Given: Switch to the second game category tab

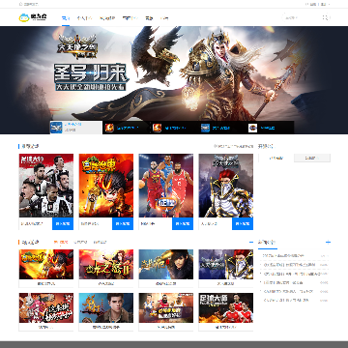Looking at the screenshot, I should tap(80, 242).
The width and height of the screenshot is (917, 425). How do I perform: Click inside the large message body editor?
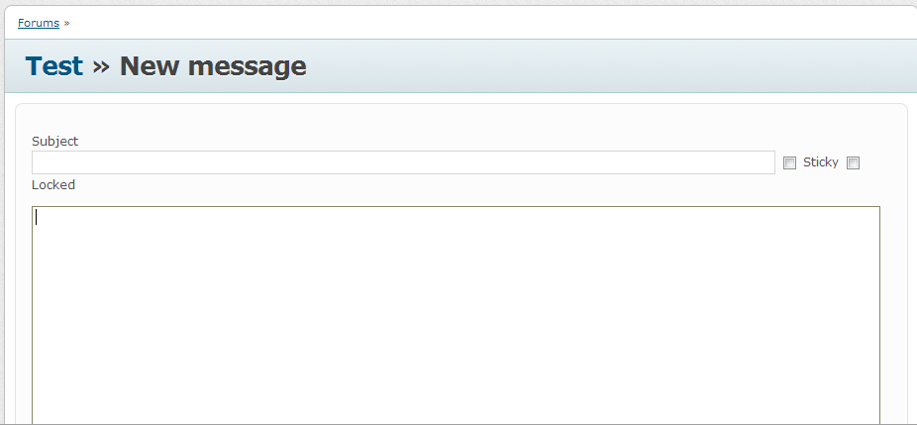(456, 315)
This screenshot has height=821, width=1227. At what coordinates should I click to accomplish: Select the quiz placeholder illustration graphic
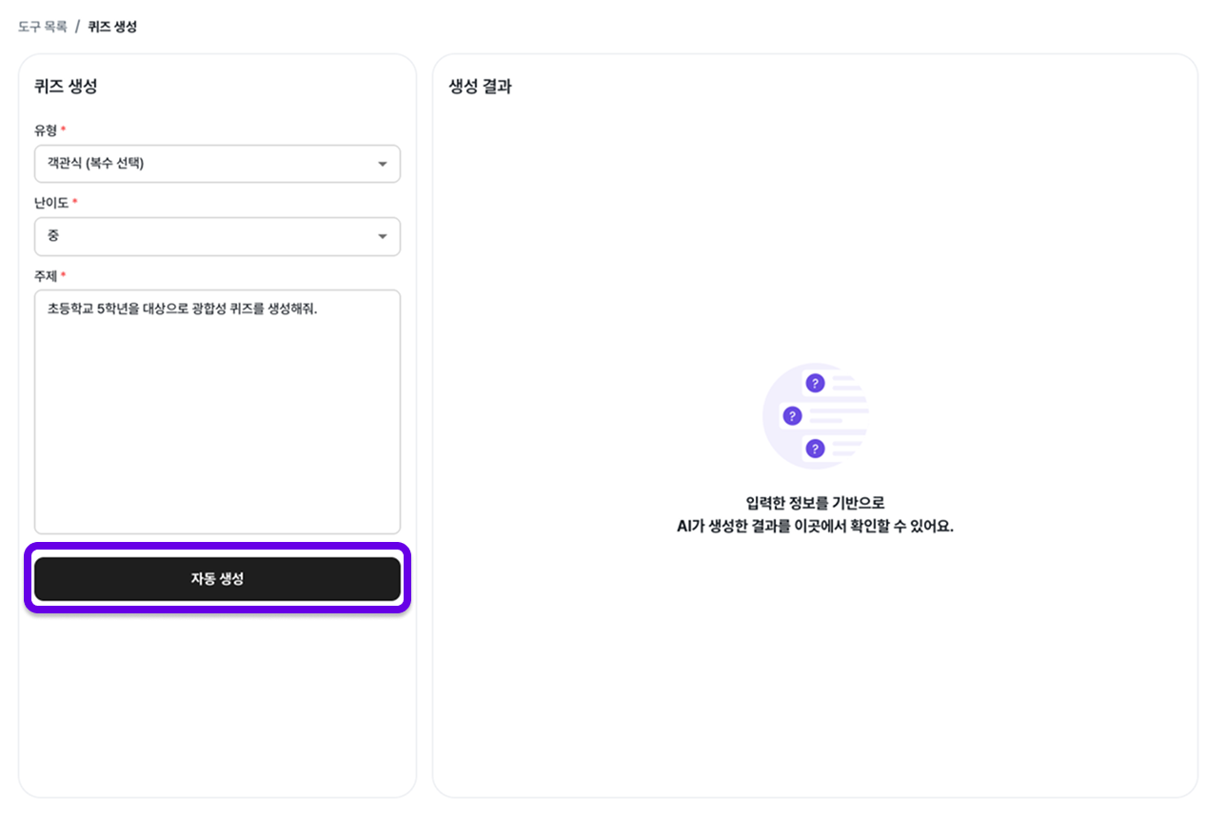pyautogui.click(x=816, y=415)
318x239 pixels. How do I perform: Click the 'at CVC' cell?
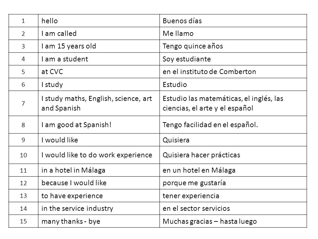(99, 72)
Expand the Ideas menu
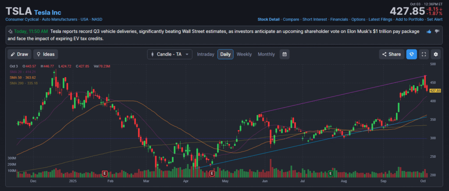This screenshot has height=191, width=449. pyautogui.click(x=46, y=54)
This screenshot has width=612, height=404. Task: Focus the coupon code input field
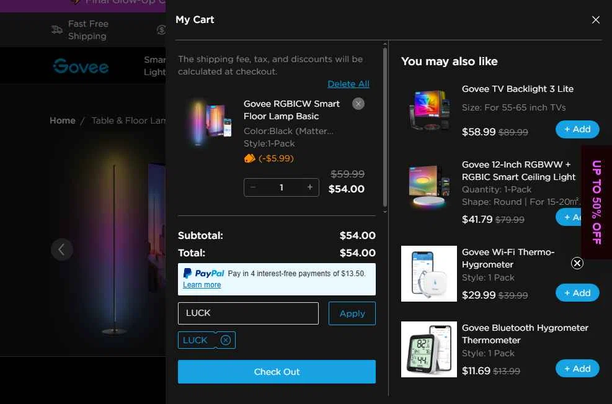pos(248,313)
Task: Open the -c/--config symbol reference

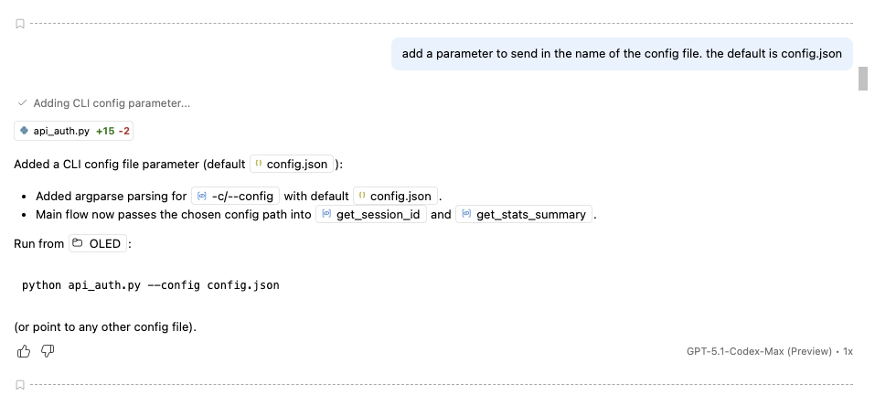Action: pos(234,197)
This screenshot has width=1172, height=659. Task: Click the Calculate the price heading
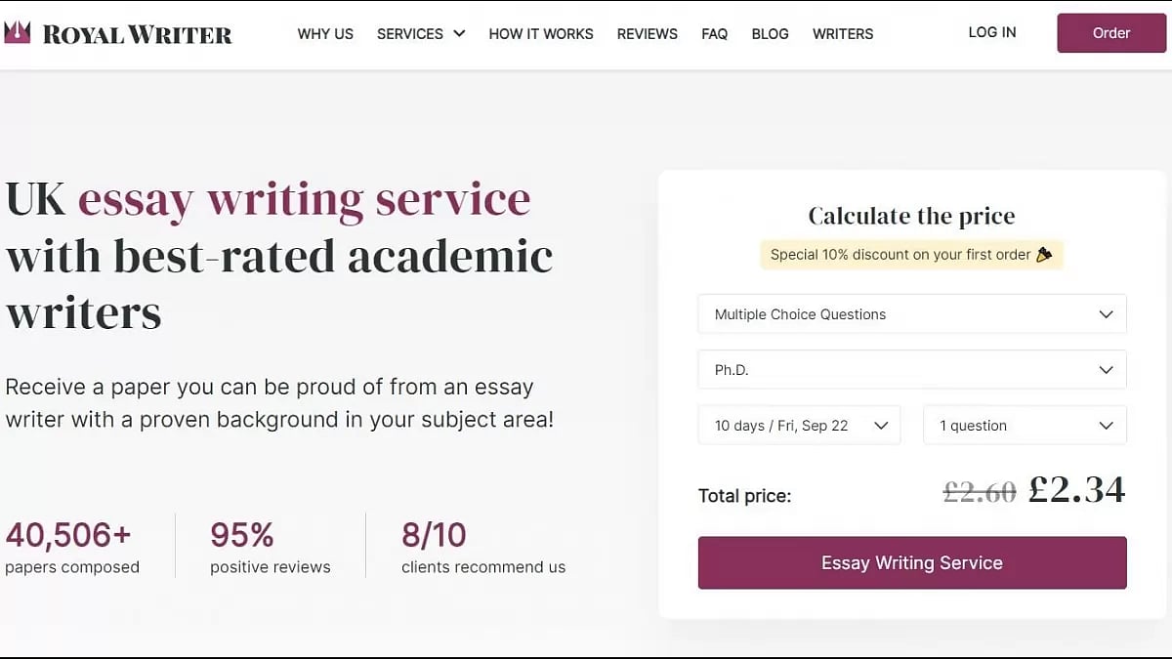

■ ■ ■ ■

> **Directions for this task**
Return each record as written, minus its images.

> **Written solution**
Given: Switch to the second game category tab

Looking at the screenshot, I should tap(80, 242).
The width and height of the screenshot is (917, 425). How do I perform: Click inside the large message body editor?
(456, 315)
This screenshot has height=821, width=1227. At what coordinates should I click to accomplish: Select the quiz placeholder illustration graphic
pyautogui.click(x=816, y=415)
318x239 pixels. How do I perform: Click the 'at CVC' cell?
(99, 72)
Expand the Ideas menu
This screenshot has height=191, width=449. pyautogui.click(x=46, y=54)
This screenshot has width=612, height=404. Task: Focus the coupon code input field
pos(248,313)
Task: Open the -c/--config symbol reference

Action: pos(234,197)
This screenshot has width=1172, height=659. Task: Click the Calculate the price heading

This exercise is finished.